Math Teacher Circles

August 23, 2017

Update for 2018/2019: sign up for our January 2019 Math Teacher Circles in Seattle here.

In the run up to the upcoming year of Math Teacher Circles, we decided to offer a kickoff workshop for 4th – 8th grade teachers to drum up some excitement for the upcoming year. (The “we” in this case is myself, from Math for Love, and Jayadev Athreya of the Washington Experimental Math Lab, run through the UW.) This partnership (M4L + WXML) led a series of eight Math Teacher Circles last year, for K – 8th grade teachers, and they were great. The model is one of my favorites: teachers opt in to meet once a month to study topics in math and pedagogy, then try things out in their classroom between sessions. The circles are a fantastic way to meet and collaborate with colleagues from other schools, focus on fascinating and critical issues in math teaching, and energize your practice. They’re also free! Sign up now for elementary or middle school math teacher circles.
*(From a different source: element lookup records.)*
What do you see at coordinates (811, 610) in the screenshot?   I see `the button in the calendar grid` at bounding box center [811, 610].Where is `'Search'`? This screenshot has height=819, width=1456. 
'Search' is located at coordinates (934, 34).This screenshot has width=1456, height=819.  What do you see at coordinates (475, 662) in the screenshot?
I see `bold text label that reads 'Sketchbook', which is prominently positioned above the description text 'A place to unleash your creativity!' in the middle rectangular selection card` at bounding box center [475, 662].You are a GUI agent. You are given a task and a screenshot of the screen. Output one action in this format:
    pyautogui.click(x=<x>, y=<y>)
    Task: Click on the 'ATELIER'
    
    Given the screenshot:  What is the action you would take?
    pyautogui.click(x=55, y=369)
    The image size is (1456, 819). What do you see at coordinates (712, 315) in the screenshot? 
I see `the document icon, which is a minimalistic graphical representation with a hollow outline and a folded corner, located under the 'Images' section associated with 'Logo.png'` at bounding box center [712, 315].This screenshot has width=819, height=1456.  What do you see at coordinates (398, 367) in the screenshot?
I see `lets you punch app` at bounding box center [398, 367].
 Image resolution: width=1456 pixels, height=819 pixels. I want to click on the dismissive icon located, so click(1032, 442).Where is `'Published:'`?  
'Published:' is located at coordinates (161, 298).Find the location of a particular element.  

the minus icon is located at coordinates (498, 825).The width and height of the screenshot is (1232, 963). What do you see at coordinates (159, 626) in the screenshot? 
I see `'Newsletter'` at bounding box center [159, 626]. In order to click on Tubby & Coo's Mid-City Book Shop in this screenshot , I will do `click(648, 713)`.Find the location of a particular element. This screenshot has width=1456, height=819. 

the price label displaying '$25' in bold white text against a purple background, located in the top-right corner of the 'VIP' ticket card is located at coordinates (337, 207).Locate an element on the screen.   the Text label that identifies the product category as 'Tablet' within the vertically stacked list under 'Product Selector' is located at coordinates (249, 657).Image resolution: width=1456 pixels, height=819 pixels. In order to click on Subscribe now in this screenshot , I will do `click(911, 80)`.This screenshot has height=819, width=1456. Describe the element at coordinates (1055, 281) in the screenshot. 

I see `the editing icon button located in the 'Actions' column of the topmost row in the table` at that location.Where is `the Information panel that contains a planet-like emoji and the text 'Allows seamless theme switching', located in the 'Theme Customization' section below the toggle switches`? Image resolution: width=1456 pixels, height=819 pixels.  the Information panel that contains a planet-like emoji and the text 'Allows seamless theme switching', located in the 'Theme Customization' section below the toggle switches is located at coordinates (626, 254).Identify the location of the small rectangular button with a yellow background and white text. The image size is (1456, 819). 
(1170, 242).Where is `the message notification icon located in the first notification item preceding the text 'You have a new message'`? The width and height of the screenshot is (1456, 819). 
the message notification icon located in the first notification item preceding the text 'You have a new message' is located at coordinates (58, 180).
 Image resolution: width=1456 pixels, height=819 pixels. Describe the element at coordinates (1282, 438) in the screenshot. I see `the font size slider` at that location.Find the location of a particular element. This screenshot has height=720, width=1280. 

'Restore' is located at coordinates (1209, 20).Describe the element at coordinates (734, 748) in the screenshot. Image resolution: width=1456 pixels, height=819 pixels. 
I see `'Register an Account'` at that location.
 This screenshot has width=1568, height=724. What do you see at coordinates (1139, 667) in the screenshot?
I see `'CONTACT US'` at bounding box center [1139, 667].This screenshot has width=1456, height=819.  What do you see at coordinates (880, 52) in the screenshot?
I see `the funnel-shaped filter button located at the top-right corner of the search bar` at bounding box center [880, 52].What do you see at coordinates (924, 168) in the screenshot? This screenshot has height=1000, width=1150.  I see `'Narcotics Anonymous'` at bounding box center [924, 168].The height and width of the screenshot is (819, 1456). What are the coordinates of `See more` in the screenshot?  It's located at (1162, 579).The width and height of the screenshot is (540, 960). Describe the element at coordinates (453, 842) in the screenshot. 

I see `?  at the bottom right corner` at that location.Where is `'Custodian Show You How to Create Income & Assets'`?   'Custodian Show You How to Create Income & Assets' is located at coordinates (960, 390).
This year, we’re hoping to put together resources that will allow others to take this model and adapt it around the state/country/world. To that end, I wanted to summarize the last week’s kickoff workshop, especially because it was a remarkably fun workshop to be a part of.

Part 1: Introduction and Motivating Examples

We had about 35 teachers in attendance, teaching math for 4th – 8th graders, plus a few mathematicians. The workshop began with conversations among groups about people’s math autobiographies. What were the most memorable experiences in people’s mathematical histories, positive and negative?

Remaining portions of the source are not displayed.